Hey there, my new friend. Its good to meet you here around a topic that has been pinging around my brain for quite some time now, collecting like-topic-resonance with everything in there. (Hello?! yeah, lots of "stuff".) And I thought this is a good time to expand it out into the comnunity where you can help develop it do the most good.

Yes, @abeorch@friendica.ginestes.es, this is about sustainability, and the purest form of it where nobody is left feeling used and then abandoned, and suggests there is an already proven method by which each one of us can recieve fair accommodation for our efforts, enough to sustain a happier presence here online. I do believe you are right to say that this will best occur among friends. I hope we are both able to stay around here and make that happen, yes?

I like community round-tables where everyone's ideas are put onto the table for sorting out, refining, and incorporperating into improving everyones experience and we all can leave with what we came for. And so we continue...

As you have pointed out, this operates very much upon the same reciprocation that normal human relationships depend on. I would go so far as to extend the analogy of this same dynamic as between a sucessful marriage where each partner agrees they will direct their actions to aid the other. Extending yet a little furthur , we see this dynamic also in the successful cultivation of life in a permaculure, which requires less and less external resources the more and more mutually beneficial each persons actions are.

It seems then only natural to ask for a fair sharing of effort (expenses and time) spent in deplomatic site moderation (never authoritarian). It is not too much to ask, but is precisely what should be expected. It seems this is also the wisdom you discovered sustaining that sailing club, yes?

@tofu@lemmy.nocturnal.garden, I would ask, is it work perfectung a skill of winning a game? It is an effort, yes, but what you get back is so much more fun that you line up to play again. This is the mindset that builds a happy community that is happy to give as much as they receive. Likewise, I am happy to help train AI if they are willing to help me find solutions among our greater family of humanity. In so doing, I am leaving Ai a little more capable of helping my fellow man, and that, my friend is a good thing. Just keeping it Open and keeping it Real, with you.

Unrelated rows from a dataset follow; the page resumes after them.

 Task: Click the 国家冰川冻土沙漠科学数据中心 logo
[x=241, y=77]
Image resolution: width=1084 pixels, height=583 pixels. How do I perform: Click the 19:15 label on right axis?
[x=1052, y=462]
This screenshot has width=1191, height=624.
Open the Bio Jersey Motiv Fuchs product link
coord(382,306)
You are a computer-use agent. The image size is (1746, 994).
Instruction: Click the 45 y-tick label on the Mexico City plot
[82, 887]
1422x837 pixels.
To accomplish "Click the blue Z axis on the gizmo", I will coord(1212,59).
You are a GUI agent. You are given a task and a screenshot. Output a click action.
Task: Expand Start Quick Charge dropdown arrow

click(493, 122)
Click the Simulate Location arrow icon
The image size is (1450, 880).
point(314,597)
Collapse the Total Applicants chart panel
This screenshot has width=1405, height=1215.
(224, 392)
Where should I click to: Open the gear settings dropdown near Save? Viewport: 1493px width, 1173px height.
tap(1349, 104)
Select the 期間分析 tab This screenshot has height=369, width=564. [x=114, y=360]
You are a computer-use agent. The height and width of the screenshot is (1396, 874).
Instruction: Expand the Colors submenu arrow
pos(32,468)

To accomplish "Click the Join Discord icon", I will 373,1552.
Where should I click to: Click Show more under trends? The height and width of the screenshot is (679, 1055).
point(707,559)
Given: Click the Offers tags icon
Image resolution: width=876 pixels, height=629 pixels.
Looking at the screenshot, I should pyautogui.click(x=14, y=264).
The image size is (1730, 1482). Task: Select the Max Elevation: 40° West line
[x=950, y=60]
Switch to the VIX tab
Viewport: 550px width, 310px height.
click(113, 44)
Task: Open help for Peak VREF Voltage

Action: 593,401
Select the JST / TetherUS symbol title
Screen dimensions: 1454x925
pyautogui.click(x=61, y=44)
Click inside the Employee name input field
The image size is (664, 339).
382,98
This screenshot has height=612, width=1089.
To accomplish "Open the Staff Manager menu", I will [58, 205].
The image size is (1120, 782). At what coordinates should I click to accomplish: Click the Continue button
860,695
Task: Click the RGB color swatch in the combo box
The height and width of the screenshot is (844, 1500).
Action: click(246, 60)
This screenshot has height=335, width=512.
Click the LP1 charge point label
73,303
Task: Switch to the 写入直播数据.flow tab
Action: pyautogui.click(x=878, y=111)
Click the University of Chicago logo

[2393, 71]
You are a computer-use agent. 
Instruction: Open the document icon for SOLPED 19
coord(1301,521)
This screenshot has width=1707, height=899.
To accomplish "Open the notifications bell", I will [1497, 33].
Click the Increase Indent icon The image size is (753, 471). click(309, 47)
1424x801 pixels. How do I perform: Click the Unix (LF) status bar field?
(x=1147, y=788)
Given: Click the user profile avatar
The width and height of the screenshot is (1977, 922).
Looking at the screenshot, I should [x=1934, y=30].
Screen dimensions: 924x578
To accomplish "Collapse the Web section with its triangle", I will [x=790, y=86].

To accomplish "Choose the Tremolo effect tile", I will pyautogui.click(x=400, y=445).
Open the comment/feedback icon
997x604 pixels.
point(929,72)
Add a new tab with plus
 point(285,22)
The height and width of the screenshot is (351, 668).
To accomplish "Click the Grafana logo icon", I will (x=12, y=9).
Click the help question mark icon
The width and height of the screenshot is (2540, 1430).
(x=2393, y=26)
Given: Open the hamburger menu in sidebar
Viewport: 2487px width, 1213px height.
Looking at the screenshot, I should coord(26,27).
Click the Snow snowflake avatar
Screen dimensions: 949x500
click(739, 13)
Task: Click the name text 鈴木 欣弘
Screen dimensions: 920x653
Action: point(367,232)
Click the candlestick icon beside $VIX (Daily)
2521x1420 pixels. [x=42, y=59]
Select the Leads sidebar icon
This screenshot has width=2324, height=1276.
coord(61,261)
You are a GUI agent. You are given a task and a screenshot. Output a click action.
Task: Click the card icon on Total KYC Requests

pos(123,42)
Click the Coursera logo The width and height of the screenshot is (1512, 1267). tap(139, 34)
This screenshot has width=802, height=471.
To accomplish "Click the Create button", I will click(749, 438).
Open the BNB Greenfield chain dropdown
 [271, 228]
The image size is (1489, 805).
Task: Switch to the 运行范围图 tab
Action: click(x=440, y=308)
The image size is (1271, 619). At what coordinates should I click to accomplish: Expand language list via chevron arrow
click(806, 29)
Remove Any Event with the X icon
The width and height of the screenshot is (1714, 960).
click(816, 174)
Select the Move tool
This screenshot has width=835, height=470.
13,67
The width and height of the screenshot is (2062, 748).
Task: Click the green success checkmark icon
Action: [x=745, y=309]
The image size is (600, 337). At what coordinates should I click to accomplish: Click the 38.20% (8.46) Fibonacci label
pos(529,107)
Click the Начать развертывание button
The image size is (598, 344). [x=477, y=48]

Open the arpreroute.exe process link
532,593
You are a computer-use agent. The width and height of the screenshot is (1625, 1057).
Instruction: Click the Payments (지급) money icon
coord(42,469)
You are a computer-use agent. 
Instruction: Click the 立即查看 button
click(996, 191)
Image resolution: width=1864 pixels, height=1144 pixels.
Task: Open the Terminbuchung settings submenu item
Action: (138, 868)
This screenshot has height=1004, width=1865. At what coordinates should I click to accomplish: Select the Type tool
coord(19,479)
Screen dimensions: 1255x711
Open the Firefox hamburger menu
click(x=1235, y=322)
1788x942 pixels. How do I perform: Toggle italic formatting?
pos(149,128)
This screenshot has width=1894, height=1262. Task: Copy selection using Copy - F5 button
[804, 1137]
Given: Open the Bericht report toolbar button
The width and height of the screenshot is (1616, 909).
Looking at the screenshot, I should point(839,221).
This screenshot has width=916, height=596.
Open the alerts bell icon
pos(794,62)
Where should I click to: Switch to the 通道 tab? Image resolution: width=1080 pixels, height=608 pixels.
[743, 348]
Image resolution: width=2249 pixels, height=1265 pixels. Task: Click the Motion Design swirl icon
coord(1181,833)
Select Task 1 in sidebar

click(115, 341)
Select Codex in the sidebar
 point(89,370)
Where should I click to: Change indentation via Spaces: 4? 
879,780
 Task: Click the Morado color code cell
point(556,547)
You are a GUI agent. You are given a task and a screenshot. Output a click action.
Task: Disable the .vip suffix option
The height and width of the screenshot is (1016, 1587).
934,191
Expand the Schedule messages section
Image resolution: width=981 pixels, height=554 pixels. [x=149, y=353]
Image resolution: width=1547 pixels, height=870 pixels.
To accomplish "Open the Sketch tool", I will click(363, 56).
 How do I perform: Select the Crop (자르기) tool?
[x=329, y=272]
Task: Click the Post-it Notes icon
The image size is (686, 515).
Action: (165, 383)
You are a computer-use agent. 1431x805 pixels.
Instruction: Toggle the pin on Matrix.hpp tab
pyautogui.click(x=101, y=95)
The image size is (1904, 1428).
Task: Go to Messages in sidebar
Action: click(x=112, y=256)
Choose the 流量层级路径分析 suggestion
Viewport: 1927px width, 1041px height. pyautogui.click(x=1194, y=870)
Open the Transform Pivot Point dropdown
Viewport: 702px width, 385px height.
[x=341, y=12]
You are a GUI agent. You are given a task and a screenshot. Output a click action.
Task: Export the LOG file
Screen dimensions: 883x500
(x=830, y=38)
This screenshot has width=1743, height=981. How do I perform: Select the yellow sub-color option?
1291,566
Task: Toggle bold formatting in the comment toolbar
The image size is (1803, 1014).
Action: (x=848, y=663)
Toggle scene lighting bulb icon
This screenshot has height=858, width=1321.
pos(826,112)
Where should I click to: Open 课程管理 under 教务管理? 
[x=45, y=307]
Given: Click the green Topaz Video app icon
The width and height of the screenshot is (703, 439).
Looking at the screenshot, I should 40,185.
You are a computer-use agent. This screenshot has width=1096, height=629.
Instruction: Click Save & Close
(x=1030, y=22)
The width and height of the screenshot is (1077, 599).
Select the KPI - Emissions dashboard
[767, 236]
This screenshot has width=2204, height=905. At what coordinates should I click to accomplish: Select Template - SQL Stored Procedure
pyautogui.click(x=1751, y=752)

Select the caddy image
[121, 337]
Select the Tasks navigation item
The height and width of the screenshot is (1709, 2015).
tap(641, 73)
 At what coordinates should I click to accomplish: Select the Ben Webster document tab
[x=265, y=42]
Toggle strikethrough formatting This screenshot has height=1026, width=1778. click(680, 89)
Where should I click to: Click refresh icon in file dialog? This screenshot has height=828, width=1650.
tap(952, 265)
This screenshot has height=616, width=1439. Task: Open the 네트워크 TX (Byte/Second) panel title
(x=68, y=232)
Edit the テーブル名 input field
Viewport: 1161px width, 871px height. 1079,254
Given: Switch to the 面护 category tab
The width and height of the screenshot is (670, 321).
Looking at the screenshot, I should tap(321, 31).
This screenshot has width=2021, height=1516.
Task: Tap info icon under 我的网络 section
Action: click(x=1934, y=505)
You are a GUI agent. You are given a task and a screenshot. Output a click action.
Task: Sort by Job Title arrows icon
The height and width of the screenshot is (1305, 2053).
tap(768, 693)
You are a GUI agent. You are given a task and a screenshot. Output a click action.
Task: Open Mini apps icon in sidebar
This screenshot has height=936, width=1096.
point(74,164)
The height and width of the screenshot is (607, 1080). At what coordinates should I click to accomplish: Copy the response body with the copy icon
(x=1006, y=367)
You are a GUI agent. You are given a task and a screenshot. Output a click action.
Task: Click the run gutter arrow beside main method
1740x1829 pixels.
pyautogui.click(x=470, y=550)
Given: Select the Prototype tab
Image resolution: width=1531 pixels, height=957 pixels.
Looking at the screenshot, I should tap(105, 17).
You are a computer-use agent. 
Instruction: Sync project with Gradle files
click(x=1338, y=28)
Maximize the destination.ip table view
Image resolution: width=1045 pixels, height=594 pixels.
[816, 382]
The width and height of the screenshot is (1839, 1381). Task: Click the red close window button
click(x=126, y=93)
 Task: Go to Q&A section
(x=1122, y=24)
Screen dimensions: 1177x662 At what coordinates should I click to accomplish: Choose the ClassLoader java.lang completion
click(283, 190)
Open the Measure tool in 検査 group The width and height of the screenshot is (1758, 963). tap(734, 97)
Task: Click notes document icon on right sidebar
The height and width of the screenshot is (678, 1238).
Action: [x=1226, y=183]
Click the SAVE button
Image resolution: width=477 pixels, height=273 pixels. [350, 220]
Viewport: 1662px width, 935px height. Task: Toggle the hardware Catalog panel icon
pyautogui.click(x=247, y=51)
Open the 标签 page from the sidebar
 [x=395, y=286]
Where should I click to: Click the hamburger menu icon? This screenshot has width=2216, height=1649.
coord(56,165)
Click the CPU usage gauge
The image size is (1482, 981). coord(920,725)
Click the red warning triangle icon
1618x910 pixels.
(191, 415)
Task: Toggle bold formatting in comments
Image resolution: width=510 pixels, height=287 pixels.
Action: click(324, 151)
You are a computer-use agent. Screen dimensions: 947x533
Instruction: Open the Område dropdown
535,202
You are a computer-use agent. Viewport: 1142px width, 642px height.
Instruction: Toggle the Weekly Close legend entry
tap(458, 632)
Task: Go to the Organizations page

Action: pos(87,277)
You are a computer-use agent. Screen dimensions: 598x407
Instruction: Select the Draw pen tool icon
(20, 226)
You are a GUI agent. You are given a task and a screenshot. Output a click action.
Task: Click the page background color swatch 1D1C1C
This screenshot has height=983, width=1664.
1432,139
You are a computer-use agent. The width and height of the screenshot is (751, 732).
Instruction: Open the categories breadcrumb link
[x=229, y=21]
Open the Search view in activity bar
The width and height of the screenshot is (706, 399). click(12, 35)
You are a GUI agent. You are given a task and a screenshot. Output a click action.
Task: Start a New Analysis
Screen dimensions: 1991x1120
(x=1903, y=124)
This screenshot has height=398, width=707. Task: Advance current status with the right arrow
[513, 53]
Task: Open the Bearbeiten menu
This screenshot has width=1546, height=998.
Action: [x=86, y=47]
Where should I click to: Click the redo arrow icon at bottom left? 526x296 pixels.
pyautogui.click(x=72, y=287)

@poVoq@slrpnk.net, If it seems the idea has peaked your interest, please continue exploring it with me, and help expand the permaculture ethos into the Fediverse relm, a very solarpunk way of building and sustaining our ecofriendly communities. I will add, there is a direction I am moving with this, which you may have already detected, which promises to increase such a communities green energy effeciency. But we are going to need a lot of likeminded movers and shakers to combine their expertese to its development. There is only so much which can be theorized about any of this without our own hands-on real-world back-in-our-home-labs experimentation. Where do you know of such a gathering of green energy enthusiasts willing to try new "Perma-Energy" methods?